You saying the fatigue is back suggests your autoimmune problem hasn't yet burnt out - it may be you won't get much below the 4mg. Or you are trying to do too much! The other thing I found was that as I reduced the dose another problem surfaced. There is something called myofascial pain syndrome where hard knots of muscle fibres form in the shoulders, alongside the spine and in the lower back. These can pinch nerves and cause referred pain radiating out from where they are - or even at some distance from them. Higher doses of pred help control that but as you reduce they start to play up again. They need more targetted treatment. My daughter has low back problems, the pain is in the outside of her thigh. At first she thought it was from a knee op a couple of years ago but gave in to persuasion from a friend and me and went to a sports physio - for £20/half hour he has worked on the problems and there is a massive improvement. A good sports/medical massage therapist can achieve good results and so can Bowen therapy. I had cortisone injections into the muscles - called needling, available through the health care system where I live and a bit similar to acupuncture so there are acupuncture practitioners in the UK who offer it. Once this was well under control and my back muscles were no longer as hard as boards the rest has been easier too.

But try my reduction - you have nothing to lose and you may manage to get to a lower dose. But it isn't end of the world if you can't yet. It will come.

Yes it was definitly a flare up, muscles felt like they were filled with ball bearings and joints stiffened, and I don't mean joints were just painful, they wouldn't go past a certain point without outside help.

PHN is also an autoimmune failure, (I've been tested for everything the doctor could come up with from diabetes, through potsium deficiency to HIV and all have proved negative)

My problem is not so much controlling the effects of the disease(s) but knowing which one needs controlling. Of course it could just be arthritis playing up because, like most heavy duty manual workers I have that as well.(who ever said hard work doesn't hurt you obviously didn't do much of it). 

If, as you say Tramadol has little effect on PMR or steroid withdrawal then what I'm suffering at present is probably PHN as the pain is greatly reduced by it.

It's easier both in the short term and longer term to experiment with Tramadol dossage than with pred dossage as the effects, if any are almost instantanious.

Eileen   Thanks so much for the help  just thinking what you said about coming off the 25mg a day to soon.
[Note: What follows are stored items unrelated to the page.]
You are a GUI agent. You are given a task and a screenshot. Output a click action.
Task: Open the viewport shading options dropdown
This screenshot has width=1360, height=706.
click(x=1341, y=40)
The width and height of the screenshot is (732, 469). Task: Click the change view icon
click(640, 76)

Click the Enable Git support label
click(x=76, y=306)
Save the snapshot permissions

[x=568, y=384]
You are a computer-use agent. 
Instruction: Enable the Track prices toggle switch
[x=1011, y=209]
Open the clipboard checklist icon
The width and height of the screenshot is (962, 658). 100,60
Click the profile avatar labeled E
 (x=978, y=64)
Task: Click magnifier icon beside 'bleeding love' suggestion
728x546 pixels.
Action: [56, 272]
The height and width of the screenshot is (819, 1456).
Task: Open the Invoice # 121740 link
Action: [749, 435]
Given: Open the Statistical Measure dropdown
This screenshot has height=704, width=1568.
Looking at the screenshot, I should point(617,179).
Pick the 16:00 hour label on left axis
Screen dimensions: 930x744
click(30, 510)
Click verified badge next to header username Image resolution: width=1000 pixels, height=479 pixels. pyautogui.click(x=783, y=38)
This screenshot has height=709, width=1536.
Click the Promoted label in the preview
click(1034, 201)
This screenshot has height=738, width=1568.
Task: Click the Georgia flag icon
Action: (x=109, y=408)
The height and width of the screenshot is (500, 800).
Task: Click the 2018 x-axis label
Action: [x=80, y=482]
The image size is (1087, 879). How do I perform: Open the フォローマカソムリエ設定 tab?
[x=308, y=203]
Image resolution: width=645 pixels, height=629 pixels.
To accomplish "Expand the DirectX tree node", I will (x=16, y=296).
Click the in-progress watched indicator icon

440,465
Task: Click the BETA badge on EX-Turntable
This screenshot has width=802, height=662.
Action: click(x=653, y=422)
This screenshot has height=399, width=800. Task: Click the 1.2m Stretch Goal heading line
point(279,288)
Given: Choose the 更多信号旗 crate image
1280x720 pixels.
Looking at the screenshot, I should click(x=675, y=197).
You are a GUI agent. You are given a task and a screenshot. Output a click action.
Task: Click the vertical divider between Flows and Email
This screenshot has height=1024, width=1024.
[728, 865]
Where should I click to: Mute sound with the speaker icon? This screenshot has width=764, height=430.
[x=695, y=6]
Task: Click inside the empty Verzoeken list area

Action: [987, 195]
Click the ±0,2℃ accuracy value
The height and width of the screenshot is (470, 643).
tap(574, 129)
I think you might be right because  I am starting to feel discomfort in my joints more so than I did when I was at 25. I am suppose to take a blood test on the 1st and see the doc on the 8th, he wants to see if inflamation level is the same.  Should I start taking more before then?  Maybe take the test now and then increase it?

It isn't a case of "a day too soon" - what I am talking about is the size of the drop. If the change in dose is too big the body can't cope with it - it has become used to the current dose, the new dose is a lot smaller. The body then produces aches and pains just in response to that fact - almost like drug withdrawal in addiction. It isn't "addiction" in the usually accepted sense however. And to make things even more difficult the withdrawal problems usually resemble the problem the pred was being taken for in the first place - so in PMR, pred withdrawal FEELS like PMR and it is difficult to say which is which.

The idea of the reduction scheme is that the change from week to week is small enough for the body not to notice it and not complain by responding with pain. If there is pain and stiffness it is much more likely to be the PMR flaring.

Darn - that last sentence isn't correct and I can't edit it now.

If pain returns on the slow reduction it is less that the PMR is flaring as such but more that you have reached the lowest dose that is managing the symptoms - the underlying autoimmune problem is still active and causing inflammation. This probably does burn out eventually in most people but some people take longer than others. And while it is going on, some people need more pred to control the symptoms than others - and large men probably may need more than petite women (or smaller men).